Metodo di produzione
Il Gabiano nasce da Barbera in purezza o quasi, con un piccolo contributo di Freisa o Grignolino per aggiungere speziatura e finezza. La fermentazione avviene in acciaio o cemento con lunghe macerazioni sulle bucce. L’affinamento prosegue in botti di rovere per 12–24 mesi, talvolta in barrique usate, per arrotondare i tannini senza snaturare il frutto. Le versioni Riserva riposano fino a 30 mesi, sviluppando complessità e profondità aromatica.

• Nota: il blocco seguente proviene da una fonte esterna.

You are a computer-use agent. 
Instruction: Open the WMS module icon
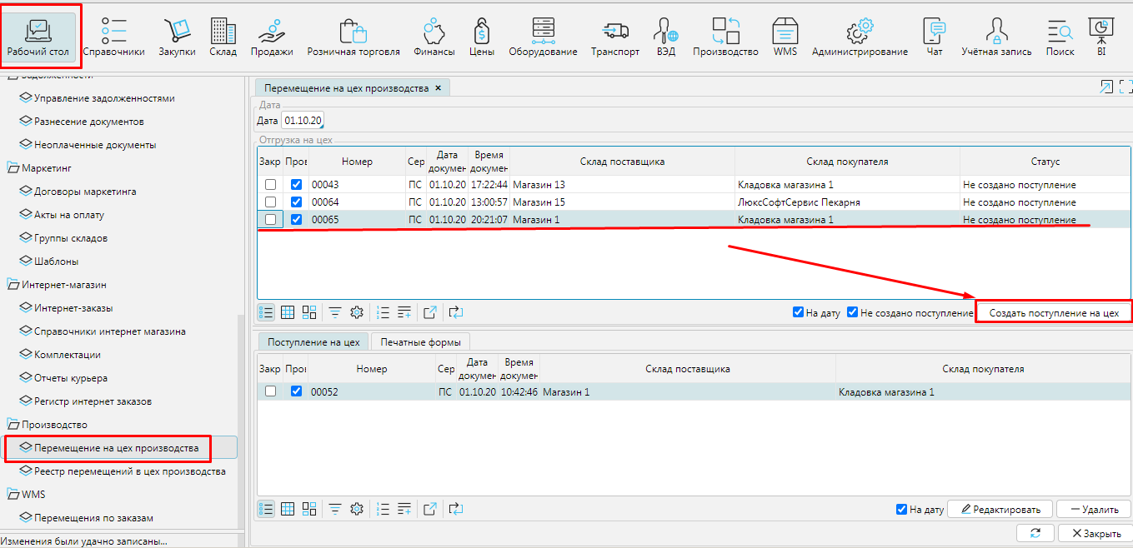click(x=785, y=31)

Caratteristiche organolettiche
Nel bicchiere il Gabiano mostra un colore rubino profondo con riflessi granati. Al naso si apre su profumi di ciliegia nera, prugna matura, violetta e pepe dolce, con accenni di liquirizia e tabacco biondo. In bocca è pieno ma fine, con tannini eleganti e acidità viva che lo tengono teso e scattante. La struttura è rotonda, ma mai pesante; il finale ricorda spezie, amarena e una leggera vena minerale. È un vino che si gioca tutto sull’equilibrio, sull’arte dell’armonia più che sulla forza.
Abbinamenti gastronomici
Il Gabiano ama la cucina piemontese tradizionale, ma sa sorprendere anche su piatti di ispirazione francese. Ottimo con bollito misto, agnolotti del plin al sugo d’arrosto, tajarin al ragù bianco, brasato di vitello o arrosto di coniglio. Eccellente anche con formaggi stagionati come Toma del Monferrato, Raschera e Castelmagno, oppure con un risotto al Barbera che ne esalti le sfumature fruttate.
Produttori consigliati
- Castello di Gabiano – l’anima storica della denominazione: vini intensi, eleganti, con invecchiamenti lunghi e profilo aristocratico.

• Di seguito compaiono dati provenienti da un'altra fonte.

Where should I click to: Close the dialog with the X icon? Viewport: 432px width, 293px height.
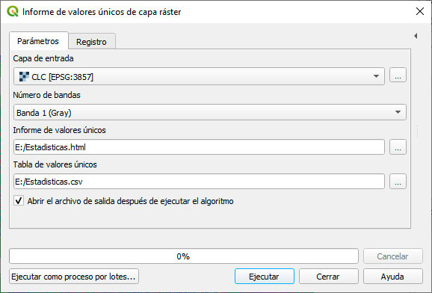(x=420, y=11)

- Cantina Sociale di Gabiano – custode del volto più popolare e quotidiano del Gabiano; vini freschi, puliti, diretti.
- Tenuta La Montagnetta – piccola azienda familiare, produzione biologica, vini spontanei e territoriali.
- Cascina Tavijn (Scurzolengo) – interpretazione libera e contemporanea del Gabiano, con fermentazioni spontanee e zero filtrazioni.
Curiosità
Il Gabiano è una delle DOC più piccole d’Italia, eppure custodisce una storia di nobiltà e autenticità quasi unica. Il Castello di Gabiano, oggi sede della cantina omonima, produce il vino nella stessa area dove già nel Seicento si affinavano botti nei sotterranei.
Nel dialetto locale, “andare a Gabian” significava bere un vino buono: un proverbio che dice tutto sulla reputazione che questa Barbera aveva nel passato.
Oggi, con meno di dieci produttori attivi, il Gabiano rappresenta una rarità, ma anche una straordinaria occasione di riscoperta per chi ama i vini piemontesi autentici e identitari.
Prezzo
Il Gabiano si colloca in una fascia di prezzo medio ma con qualità sorprendente.
- Basic: Cantina Sociale di Gabiano DOC – 12–14 €, diretto, quotidiano, ideale per avvicinarsi allo stile del territorio.
- Diamante deluxe: Castello di Gabiano Riserva A Matilde Giustiniani – 40–45 €, complesso, raffinato, con note balsamiche e speziate di rara eleganza.